On Wednesday, March 5th, the Church began a period of intense prayer, fasting and of giving alms to the poor. Lent.
At Eucharistic services on that day, the faithful received the sign of the Cross on their foreheads with ashes. After the homily, the priest was to say: “Dear friends in Christ, let us ask our Father to bless these ashes which we will use as the mark of our repentance. Almighty God, bless the sinner who asks for your forgiveness and bless all those who receive these ashes. May they keep this Lenten season in preparation for the joy of Easter. We ask this through Christ our Lord.” The faithful, then, were to come forward and have ashes signed onto their foreheads. As the ashes were imposed, the minister would say: “Turn away from sin and be faithful to the gospel.”

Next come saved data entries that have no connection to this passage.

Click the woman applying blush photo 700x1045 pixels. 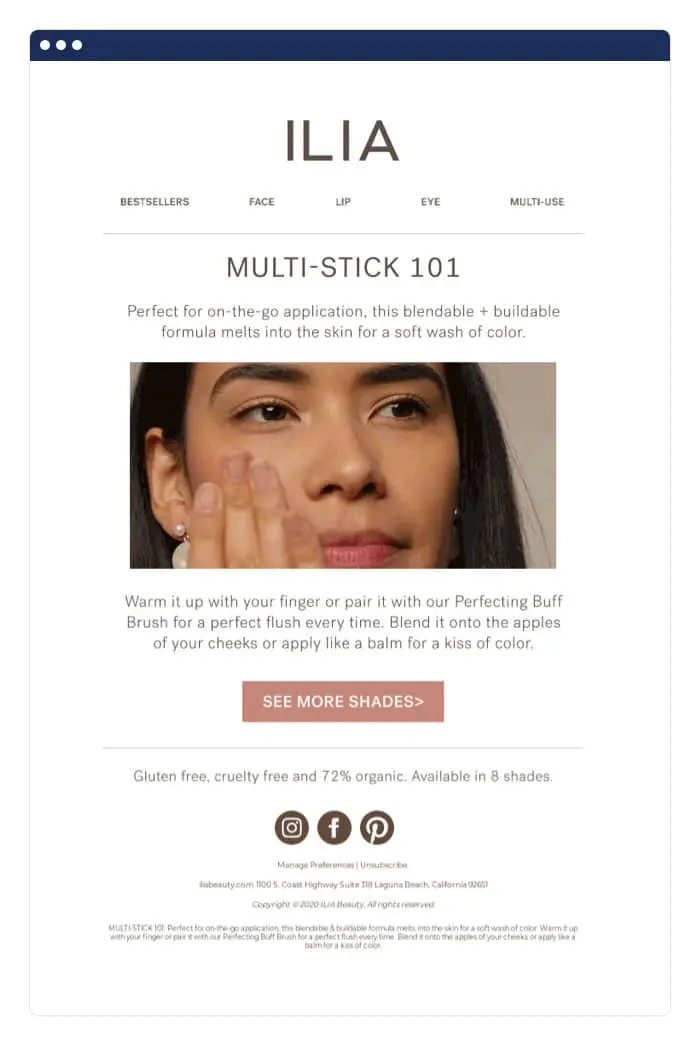tap(343, 465)
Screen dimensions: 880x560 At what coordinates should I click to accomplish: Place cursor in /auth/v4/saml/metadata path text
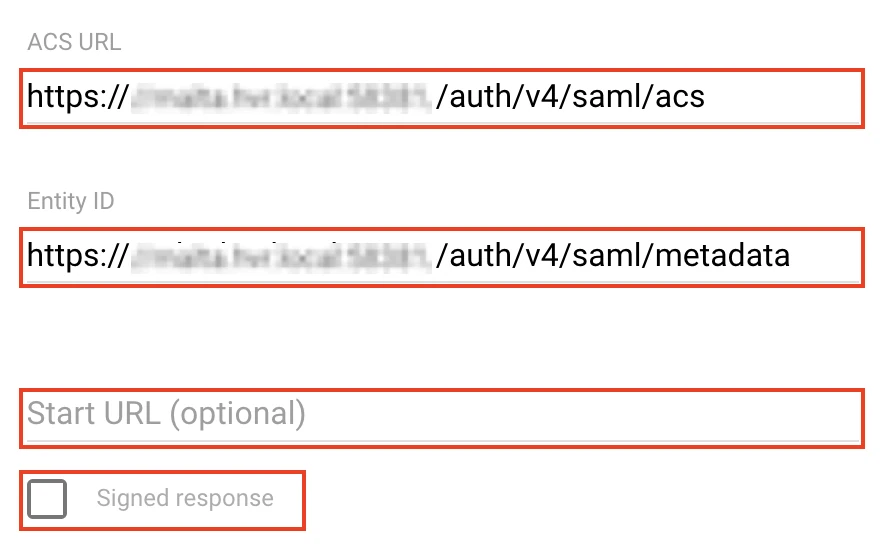612,256
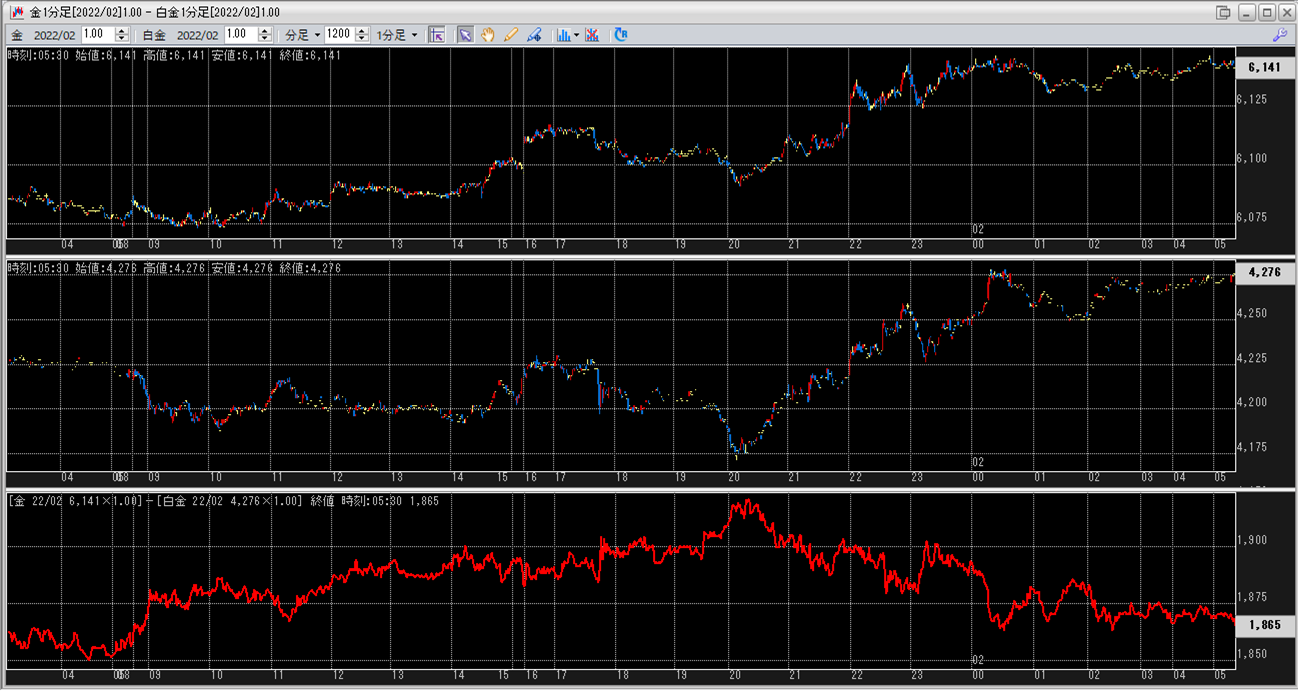Image resolution: width=1298 pixels, height=691 pixels.
Task: Open the dropdown arrow beside bar chart icon
Action: [x=577, y=34]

One of the assigned antiphons, to be sung during the rite of the imposition of the ashes, comes from the book of Joel: “Come back to the Lord with all your heart; leave the past in ashes, and turn to God with tears and fasting, for he is slow to anger and ready to forgive.”

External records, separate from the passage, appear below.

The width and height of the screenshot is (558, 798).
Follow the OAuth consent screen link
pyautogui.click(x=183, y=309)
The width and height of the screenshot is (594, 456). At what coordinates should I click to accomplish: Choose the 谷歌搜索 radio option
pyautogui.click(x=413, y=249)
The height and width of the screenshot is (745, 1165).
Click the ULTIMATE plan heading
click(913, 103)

The Gospel for this first Sunday of Lent is from Matthew. Jesus is about to begin his public life and he goes into the desert to pray for forty days and nights. There the Evil One tempts him. The tempter tries to convince Jesus that it is nonsense for Jesus to expect to save the world by the way God proposes. Jesus is tempted to turn stones to bread, to throw himself down from the roof of the temple and, finally, to worship the Evil One.
These same temptations assail the Church today. We ask Jesus to turn stones to bread without first changing our own hearts. We ask for signs and wonders while forgetting the signs and wonders that have come through God’s love and that have come through the mystery of the cross. We want to be powerful and to “go along to get along” with the society in which we live. We often participate in the evil of our society and forget that the end never justifies the means.

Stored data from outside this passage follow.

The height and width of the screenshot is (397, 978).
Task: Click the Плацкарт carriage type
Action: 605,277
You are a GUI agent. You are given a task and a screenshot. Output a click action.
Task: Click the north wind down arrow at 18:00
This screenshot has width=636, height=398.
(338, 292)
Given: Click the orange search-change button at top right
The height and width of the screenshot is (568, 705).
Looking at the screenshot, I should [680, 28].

Turn away from sin and be faithful to the gospel, we were told on Ash Wednesday. Lent gives opportunity to “change our hearts by the grace of God” and to change our deeds and our lifestyle. It gives opportunity to really change, and not simply intend to.
Living the Christian life is no easier now than it was for our ancestors in faith. Greed, hatred, revenge, lust for power, selfish disregard for others … are still the norm. The love of God, however, urges us on and the fact that we are saved by the grace of God can empower us to turn away from sin and into the arms of God.